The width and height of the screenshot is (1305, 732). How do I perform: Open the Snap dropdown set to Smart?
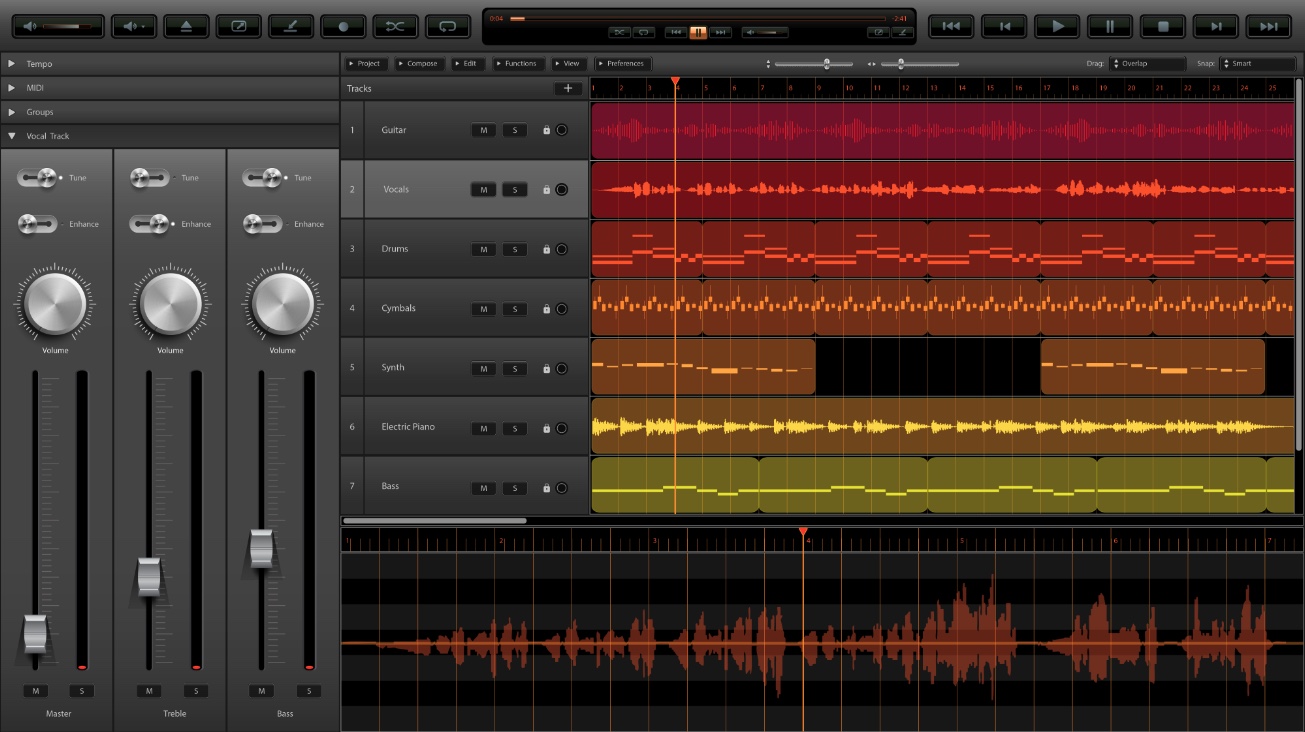(1257, 64)
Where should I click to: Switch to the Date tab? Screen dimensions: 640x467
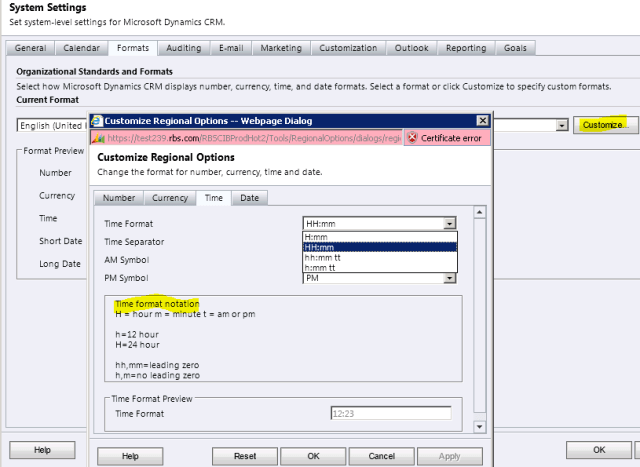(x=249, y=198)
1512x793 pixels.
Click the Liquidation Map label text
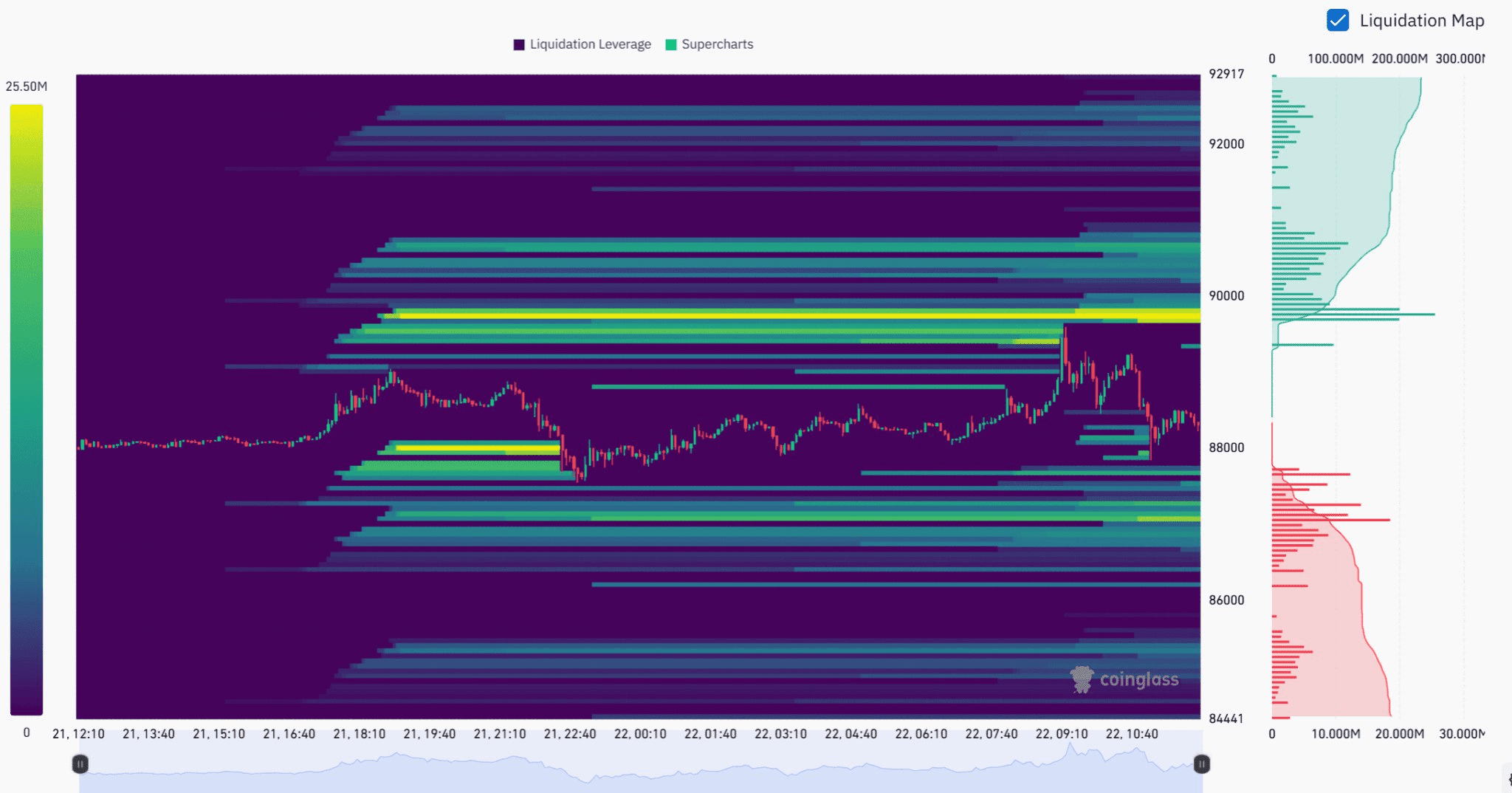tap(1421, 21)
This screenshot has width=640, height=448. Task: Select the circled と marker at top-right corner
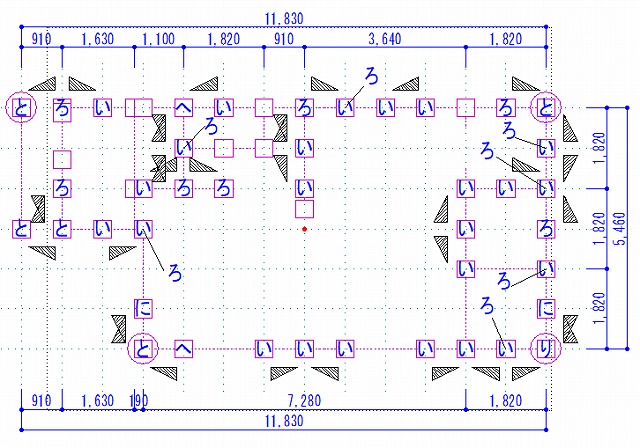coord(546,107)
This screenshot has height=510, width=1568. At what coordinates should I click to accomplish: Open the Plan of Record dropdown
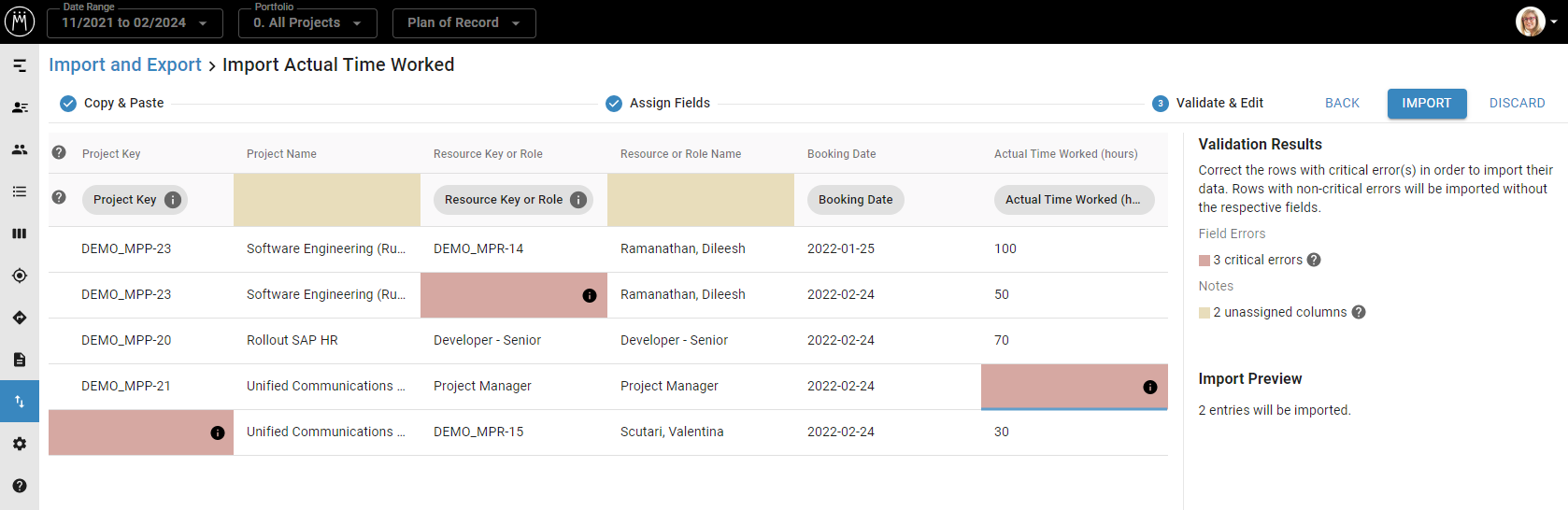463,22
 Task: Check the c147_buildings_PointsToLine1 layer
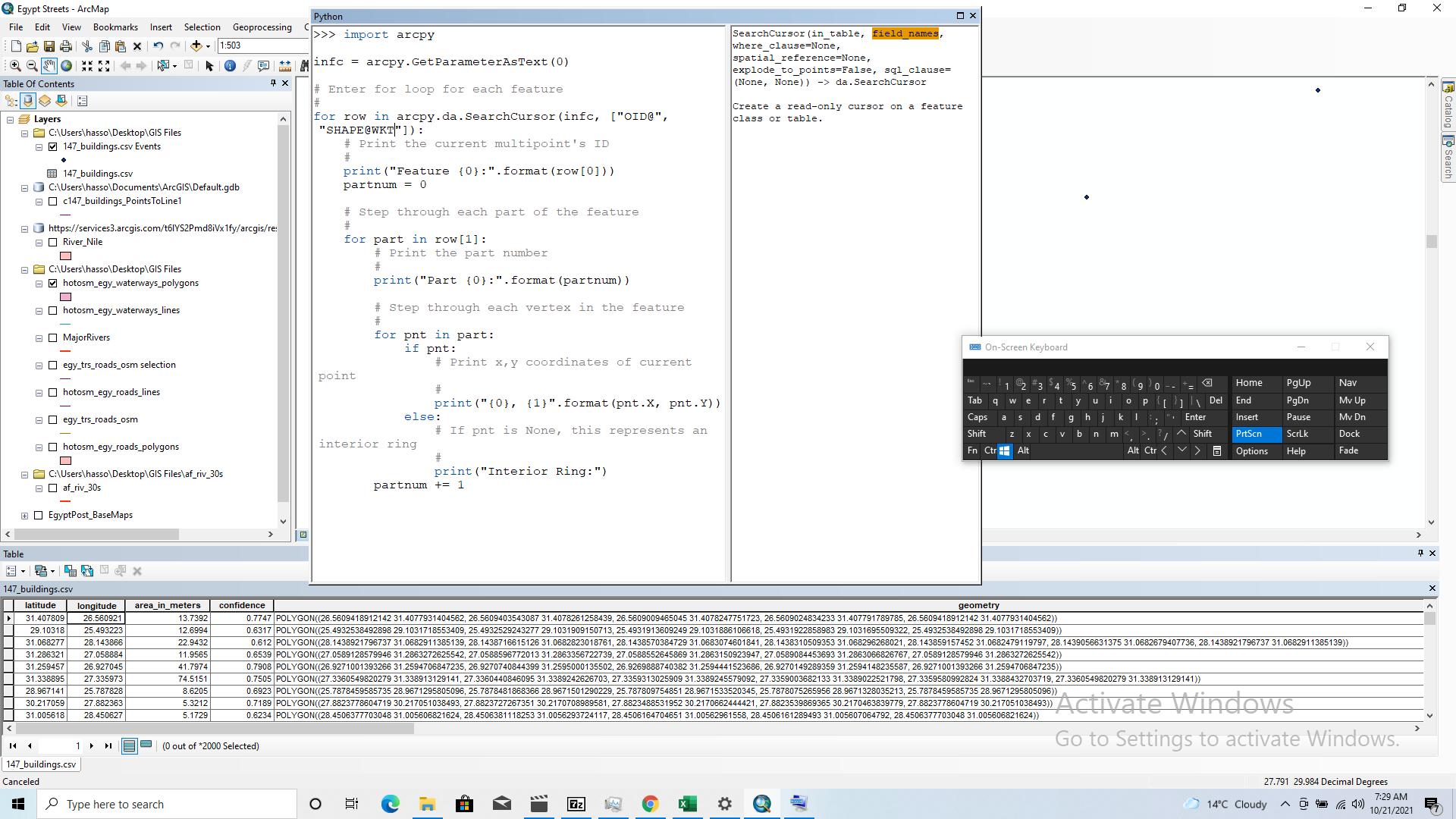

-- -- --

• What you have to do
Reproduce all of the lines above, replacing each occurrence of "dropdown" with "drop-down menu" and leaving all other text unchanged. Omit the pictures from your answer.

• Reply
The width and height of the screenshot is (1305, 732). How do I perform: Open the Snap drop-down menu set to Smart?
(1257, 64)
Where should I click to: Switch to the Date tab? Screen dimensions: 640x467
(x=249, y=198)
1512x793 pixels.
Click the Liquidation Map label text
tap(1421, 21)
This screenshot has width=640, height=448. Task: Select the circled と marker at top-right corner
coord(546,107)
This screenshot has height=510, width=1568. At what coordinates should I click to accomplish: Open the Plan of Record drop-down menu
463,22
 Task: Check the c147_buildings_PointsToLine1 layer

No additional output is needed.